Top of Data records
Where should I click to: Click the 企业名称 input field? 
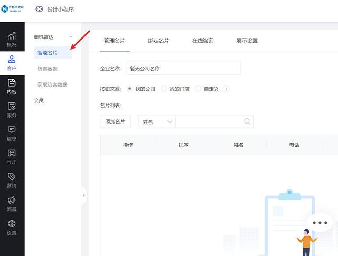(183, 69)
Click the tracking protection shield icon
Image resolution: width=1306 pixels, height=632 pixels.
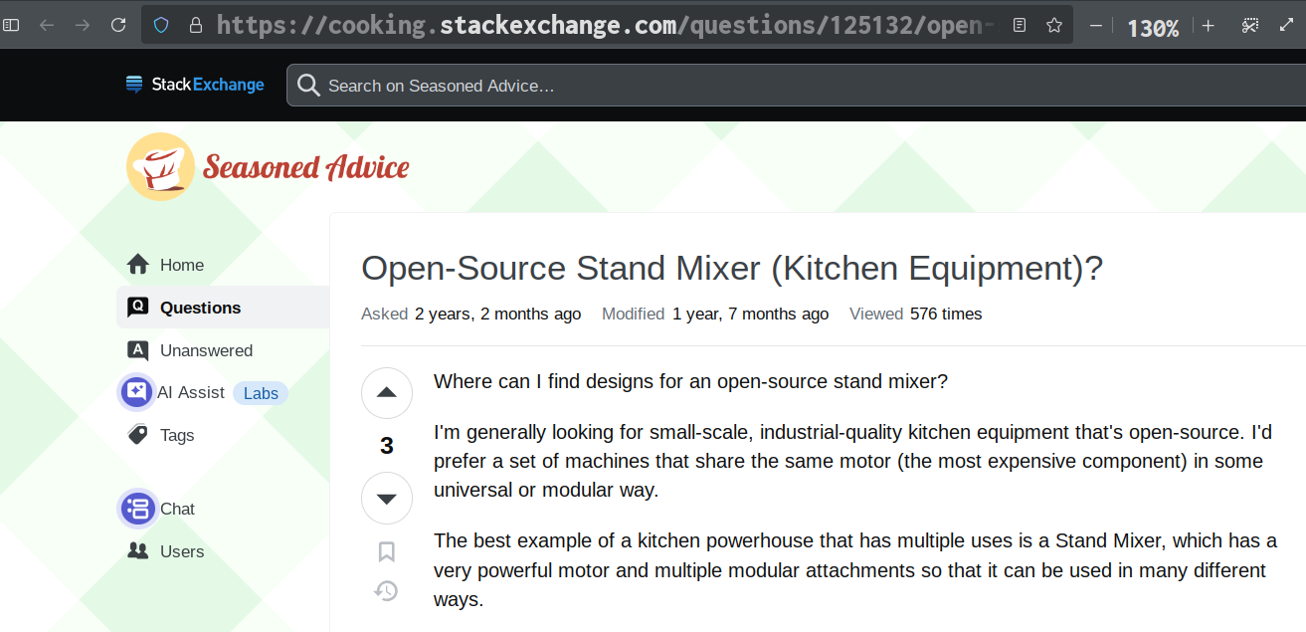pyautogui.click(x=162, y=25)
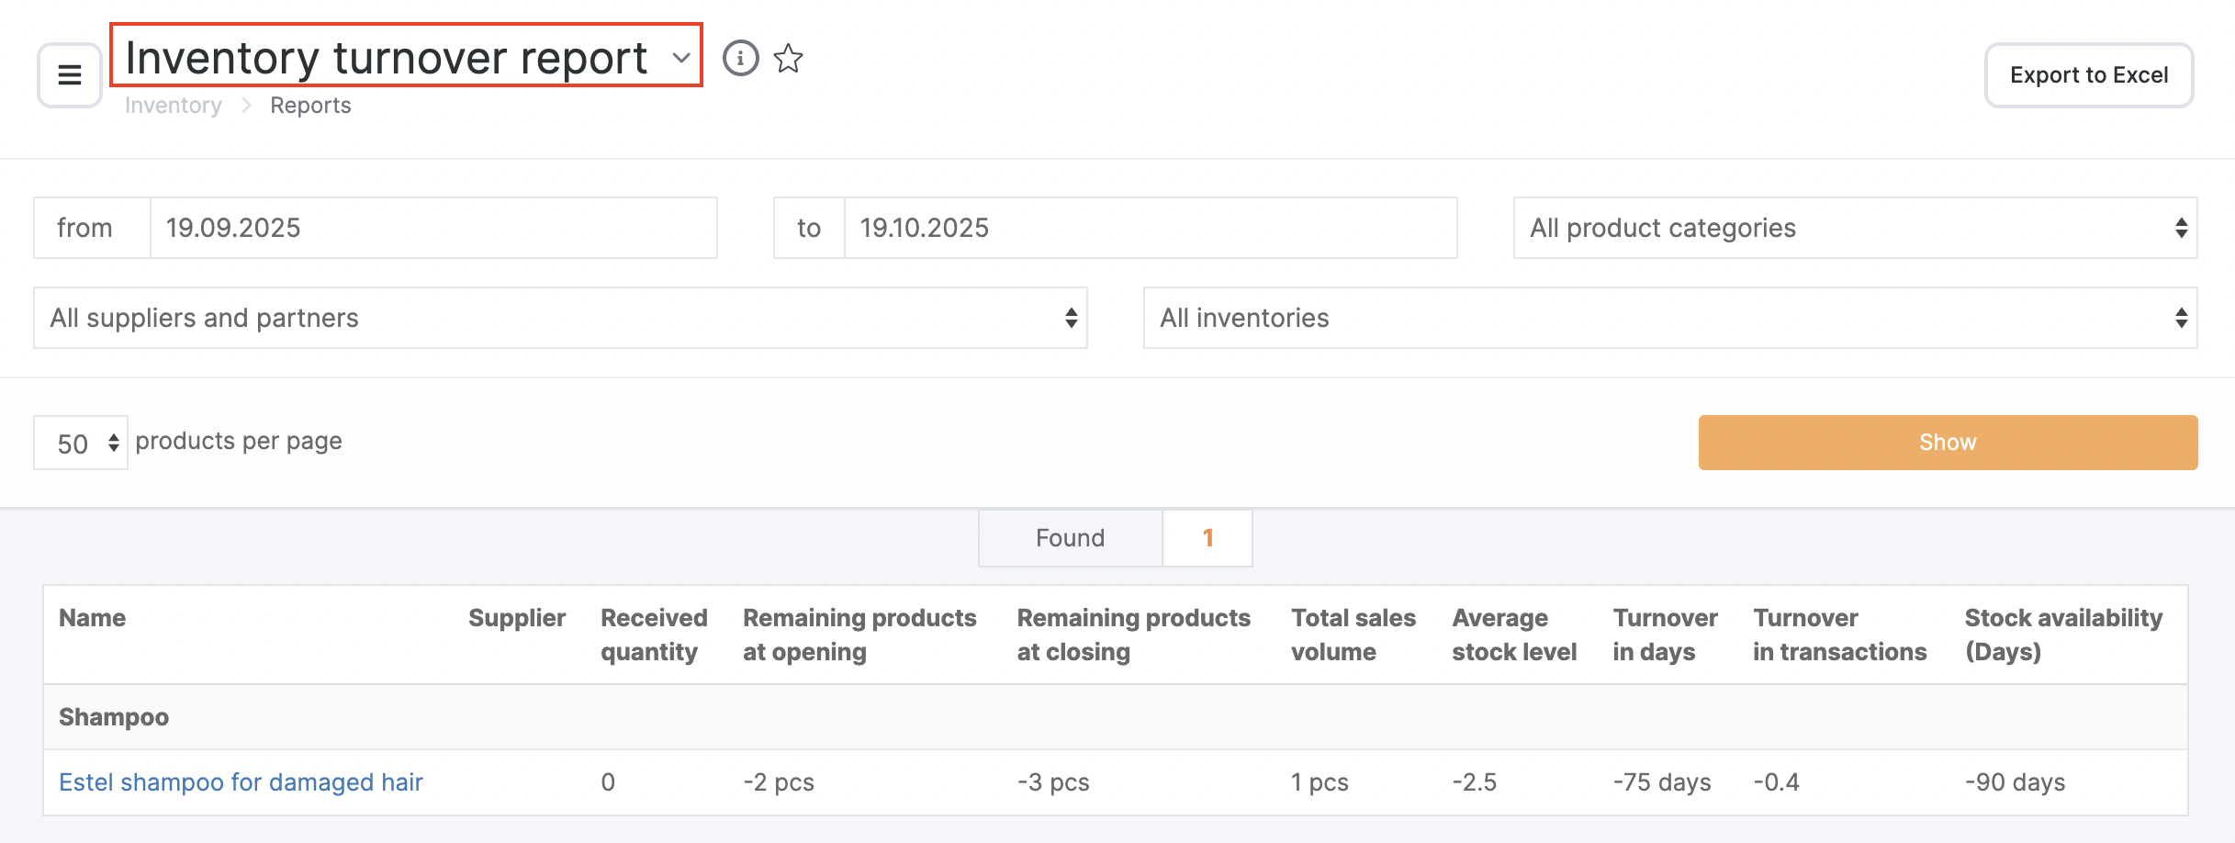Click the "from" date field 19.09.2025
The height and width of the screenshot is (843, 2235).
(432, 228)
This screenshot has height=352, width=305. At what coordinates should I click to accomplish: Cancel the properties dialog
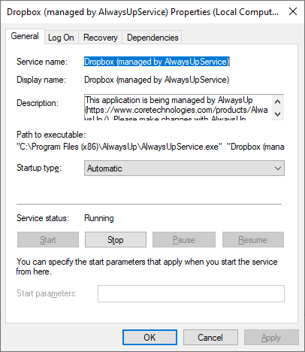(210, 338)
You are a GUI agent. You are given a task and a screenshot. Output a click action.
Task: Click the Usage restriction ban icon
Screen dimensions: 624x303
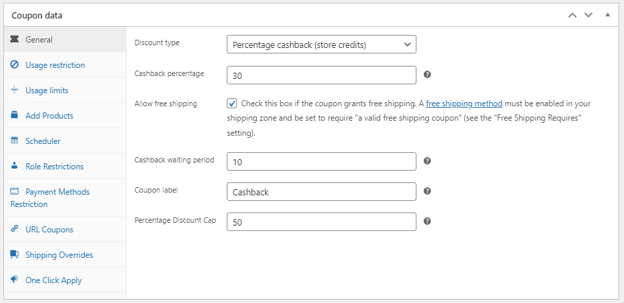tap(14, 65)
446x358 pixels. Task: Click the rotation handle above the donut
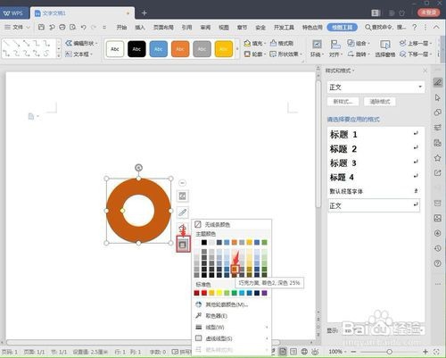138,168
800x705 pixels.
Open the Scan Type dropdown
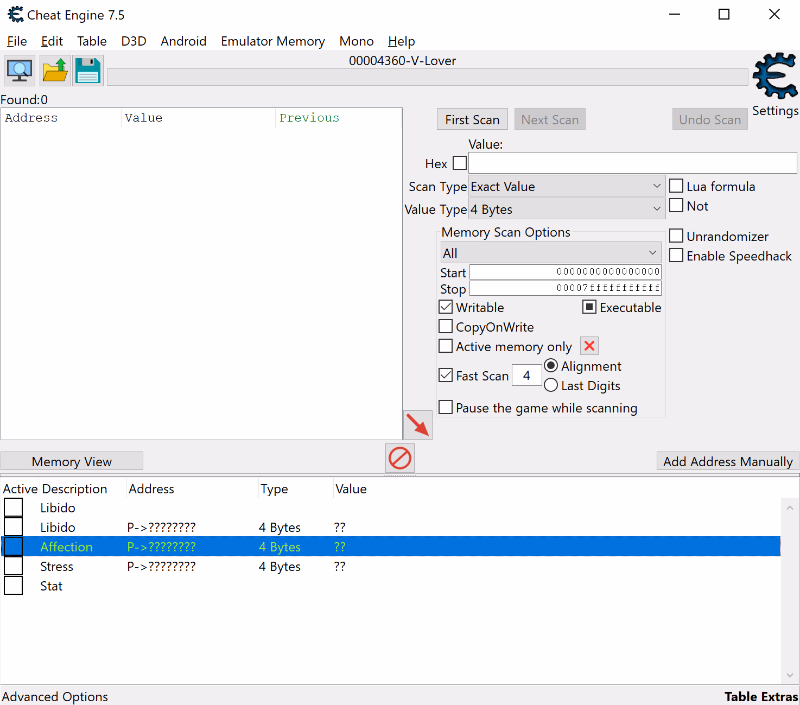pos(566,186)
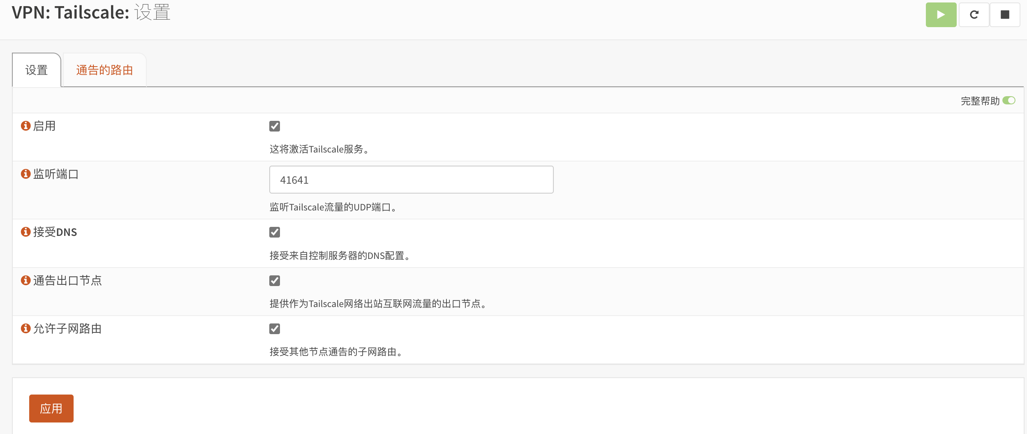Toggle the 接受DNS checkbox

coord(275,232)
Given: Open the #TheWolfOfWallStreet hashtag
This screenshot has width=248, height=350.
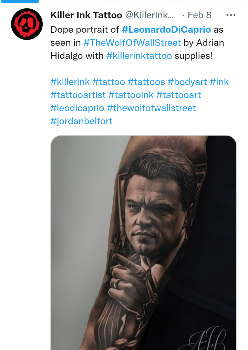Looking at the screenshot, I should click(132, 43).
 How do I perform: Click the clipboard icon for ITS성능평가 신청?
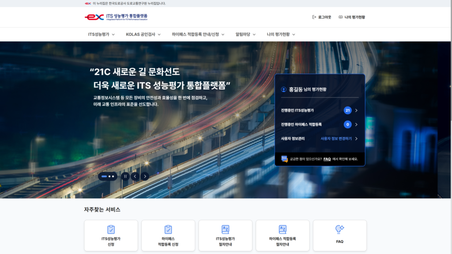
Bottom of Data records
What the task asks
Each line above that includes "icon" should be shown.

Exercise output
Click the tracking protection shield icon
Task: Click the Usage restriction ban icon
 How do I perform: Click the clipboard icon for ITS성능평가 신청?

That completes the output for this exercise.